Copies of all lines that contain "number" are needed; take them from the data below.

**** Available data

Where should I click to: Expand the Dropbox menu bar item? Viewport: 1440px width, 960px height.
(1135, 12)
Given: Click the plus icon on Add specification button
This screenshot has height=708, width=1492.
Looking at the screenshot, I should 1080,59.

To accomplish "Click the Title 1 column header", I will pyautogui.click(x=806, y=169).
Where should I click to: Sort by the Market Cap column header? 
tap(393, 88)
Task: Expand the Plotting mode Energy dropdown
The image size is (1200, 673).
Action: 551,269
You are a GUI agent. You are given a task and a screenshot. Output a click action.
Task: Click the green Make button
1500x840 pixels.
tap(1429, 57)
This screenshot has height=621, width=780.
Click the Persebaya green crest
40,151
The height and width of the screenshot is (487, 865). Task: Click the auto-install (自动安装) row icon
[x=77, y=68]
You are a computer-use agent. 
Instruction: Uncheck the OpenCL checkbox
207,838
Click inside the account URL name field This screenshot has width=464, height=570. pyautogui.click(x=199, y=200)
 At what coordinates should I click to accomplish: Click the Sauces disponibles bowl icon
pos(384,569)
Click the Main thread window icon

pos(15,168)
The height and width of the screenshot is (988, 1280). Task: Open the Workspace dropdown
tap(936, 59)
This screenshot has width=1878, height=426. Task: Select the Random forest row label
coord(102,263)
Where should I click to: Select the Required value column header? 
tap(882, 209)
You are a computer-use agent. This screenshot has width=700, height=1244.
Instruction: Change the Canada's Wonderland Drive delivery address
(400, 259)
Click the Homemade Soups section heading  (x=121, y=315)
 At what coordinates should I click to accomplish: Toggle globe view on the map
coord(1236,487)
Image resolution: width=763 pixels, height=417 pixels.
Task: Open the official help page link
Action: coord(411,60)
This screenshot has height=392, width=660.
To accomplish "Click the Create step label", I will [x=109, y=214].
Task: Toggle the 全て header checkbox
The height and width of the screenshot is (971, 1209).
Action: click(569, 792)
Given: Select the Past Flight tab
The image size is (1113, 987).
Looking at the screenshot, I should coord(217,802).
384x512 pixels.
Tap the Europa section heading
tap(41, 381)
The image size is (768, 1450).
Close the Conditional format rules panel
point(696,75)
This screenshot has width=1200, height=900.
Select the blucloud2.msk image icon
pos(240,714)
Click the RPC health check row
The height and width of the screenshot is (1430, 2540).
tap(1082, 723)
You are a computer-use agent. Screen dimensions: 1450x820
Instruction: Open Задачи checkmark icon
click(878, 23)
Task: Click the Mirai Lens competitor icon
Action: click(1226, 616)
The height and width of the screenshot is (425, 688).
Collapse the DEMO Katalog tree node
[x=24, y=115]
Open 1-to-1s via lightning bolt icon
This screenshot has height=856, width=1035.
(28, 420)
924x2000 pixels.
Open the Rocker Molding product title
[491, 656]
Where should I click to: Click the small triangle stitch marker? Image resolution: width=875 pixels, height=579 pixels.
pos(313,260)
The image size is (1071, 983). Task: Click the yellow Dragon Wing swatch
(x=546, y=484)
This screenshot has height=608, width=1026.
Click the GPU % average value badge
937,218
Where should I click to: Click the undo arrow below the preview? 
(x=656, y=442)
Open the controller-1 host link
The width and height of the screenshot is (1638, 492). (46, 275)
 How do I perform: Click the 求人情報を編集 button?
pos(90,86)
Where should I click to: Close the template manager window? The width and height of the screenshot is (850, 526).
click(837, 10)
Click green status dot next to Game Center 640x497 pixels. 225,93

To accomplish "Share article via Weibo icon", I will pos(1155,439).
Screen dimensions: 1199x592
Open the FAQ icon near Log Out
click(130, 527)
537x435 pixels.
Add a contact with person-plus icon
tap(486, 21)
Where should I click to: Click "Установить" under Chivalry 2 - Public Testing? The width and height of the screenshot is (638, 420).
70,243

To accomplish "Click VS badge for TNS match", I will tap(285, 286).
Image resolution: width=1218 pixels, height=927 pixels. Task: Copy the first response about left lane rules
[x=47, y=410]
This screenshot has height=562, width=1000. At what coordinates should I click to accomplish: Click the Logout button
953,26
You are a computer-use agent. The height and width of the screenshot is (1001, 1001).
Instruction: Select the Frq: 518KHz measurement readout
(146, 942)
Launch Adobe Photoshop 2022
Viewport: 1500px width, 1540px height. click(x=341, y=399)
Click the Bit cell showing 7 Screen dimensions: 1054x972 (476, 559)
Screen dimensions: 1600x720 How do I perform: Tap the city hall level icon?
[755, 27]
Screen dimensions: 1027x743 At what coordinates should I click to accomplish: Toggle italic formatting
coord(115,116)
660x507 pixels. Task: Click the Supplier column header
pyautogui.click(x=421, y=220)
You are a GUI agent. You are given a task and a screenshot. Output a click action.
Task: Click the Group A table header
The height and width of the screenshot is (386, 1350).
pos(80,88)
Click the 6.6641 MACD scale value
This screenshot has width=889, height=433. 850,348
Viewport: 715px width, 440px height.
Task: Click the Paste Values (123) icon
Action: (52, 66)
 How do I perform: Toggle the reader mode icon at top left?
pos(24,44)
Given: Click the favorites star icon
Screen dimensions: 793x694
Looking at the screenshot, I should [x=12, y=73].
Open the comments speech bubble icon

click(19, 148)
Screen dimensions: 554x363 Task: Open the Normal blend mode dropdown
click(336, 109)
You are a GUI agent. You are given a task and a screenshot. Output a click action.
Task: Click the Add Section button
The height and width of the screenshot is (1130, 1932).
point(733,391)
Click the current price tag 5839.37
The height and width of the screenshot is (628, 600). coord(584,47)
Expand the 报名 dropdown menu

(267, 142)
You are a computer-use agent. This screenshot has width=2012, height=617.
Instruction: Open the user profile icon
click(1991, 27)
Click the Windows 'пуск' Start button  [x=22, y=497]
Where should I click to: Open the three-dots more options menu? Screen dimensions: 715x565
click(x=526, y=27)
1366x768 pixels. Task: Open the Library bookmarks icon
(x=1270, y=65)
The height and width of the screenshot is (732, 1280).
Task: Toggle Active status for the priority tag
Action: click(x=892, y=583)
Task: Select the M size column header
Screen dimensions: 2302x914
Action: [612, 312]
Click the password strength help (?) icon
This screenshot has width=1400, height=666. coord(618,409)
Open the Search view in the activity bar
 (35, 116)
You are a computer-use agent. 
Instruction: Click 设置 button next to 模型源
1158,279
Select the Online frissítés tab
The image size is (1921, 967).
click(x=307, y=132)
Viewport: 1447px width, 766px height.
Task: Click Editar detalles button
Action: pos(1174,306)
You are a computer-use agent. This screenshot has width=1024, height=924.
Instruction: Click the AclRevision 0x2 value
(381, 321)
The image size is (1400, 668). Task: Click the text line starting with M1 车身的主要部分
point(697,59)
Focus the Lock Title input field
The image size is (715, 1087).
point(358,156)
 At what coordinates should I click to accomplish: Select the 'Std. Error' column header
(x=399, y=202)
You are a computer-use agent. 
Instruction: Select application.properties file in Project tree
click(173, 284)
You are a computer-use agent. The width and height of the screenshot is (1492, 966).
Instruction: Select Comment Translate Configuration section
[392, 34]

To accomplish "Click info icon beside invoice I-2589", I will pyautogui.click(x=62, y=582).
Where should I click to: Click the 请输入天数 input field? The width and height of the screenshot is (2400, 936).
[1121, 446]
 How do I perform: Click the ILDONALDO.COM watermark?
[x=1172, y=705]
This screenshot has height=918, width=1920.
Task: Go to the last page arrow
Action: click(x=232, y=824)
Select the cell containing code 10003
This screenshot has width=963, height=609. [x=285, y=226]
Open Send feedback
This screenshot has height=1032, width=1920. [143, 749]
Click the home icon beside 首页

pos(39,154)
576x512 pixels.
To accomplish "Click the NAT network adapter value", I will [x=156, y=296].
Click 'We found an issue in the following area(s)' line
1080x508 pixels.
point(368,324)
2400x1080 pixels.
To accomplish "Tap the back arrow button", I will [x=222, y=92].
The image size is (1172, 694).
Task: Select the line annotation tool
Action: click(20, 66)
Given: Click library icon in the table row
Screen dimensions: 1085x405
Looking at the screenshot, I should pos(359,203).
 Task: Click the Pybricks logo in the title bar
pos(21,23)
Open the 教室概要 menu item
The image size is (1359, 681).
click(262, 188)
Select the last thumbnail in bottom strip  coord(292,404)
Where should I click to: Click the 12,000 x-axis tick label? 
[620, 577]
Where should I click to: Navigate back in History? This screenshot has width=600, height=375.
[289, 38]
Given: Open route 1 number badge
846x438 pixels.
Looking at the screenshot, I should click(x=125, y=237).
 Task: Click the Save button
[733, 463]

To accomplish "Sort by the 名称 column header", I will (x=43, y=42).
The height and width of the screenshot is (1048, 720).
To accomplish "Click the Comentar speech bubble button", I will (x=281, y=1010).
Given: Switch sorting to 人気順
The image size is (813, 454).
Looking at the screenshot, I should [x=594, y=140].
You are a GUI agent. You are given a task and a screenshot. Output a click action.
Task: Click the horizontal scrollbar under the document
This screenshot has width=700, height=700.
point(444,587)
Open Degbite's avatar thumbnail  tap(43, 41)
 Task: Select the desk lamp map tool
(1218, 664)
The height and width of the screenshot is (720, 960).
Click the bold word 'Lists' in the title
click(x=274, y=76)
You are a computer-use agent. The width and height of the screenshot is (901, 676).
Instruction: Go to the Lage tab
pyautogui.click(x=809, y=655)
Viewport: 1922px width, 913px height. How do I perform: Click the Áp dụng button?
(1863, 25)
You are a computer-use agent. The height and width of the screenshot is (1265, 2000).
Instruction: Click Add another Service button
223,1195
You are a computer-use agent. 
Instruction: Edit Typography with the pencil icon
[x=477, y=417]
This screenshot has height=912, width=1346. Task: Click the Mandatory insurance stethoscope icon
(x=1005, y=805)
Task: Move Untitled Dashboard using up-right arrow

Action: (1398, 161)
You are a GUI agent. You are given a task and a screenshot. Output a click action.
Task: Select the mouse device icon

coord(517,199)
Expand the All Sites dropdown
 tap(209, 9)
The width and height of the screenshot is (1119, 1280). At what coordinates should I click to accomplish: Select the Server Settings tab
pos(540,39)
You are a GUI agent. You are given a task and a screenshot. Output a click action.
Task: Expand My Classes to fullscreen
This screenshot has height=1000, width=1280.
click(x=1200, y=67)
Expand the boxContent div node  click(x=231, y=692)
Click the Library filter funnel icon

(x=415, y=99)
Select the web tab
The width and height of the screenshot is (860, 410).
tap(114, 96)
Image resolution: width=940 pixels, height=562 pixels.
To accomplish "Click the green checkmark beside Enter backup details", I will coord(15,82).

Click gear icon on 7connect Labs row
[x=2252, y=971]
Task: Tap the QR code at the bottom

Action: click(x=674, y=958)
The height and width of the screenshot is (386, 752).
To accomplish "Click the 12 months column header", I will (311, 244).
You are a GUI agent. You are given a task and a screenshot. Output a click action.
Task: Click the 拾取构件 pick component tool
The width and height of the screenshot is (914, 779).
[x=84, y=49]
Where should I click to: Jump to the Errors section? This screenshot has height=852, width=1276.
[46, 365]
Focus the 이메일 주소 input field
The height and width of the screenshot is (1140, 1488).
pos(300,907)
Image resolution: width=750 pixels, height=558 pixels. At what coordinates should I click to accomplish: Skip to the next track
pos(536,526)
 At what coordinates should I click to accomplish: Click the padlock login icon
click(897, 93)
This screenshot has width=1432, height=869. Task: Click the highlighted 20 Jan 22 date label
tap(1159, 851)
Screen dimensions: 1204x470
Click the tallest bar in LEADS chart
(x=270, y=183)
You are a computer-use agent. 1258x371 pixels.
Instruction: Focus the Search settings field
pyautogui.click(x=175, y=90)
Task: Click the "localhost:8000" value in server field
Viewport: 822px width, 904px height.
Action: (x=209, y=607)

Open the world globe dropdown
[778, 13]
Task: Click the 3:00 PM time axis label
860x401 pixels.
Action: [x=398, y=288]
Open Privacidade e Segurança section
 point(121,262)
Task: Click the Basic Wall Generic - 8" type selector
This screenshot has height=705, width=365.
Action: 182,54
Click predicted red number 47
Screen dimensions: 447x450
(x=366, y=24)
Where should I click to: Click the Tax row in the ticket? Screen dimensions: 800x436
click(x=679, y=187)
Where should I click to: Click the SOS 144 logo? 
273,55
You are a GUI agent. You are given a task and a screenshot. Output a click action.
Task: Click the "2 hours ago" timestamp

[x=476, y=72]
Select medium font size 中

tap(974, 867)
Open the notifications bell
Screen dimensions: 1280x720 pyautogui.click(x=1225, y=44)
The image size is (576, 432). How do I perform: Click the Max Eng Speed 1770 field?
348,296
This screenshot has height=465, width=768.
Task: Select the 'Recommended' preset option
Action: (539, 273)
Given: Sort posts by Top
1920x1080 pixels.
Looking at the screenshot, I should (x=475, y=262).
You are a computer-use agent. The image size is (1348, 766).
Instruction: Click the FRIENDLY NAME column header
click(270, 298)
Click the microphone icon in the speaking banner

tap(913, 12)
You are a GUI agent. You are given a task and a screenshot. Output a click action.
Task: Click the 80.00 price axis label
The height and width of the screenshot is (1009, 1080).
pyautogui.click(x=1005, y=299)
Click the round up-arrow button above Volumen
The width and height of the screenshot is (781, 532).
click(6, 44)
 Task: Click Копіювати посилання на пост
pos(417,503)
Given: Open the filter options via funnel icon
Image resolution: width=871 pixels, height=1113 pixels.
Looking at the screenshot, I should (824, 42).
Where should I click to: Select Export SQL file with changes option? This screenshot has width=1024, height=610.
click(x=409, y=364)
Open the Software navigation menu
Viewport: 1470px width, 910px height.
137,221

********

◆ **Answer to the exercise**:
Given: Open route 1 number badge
Click predicted red number 47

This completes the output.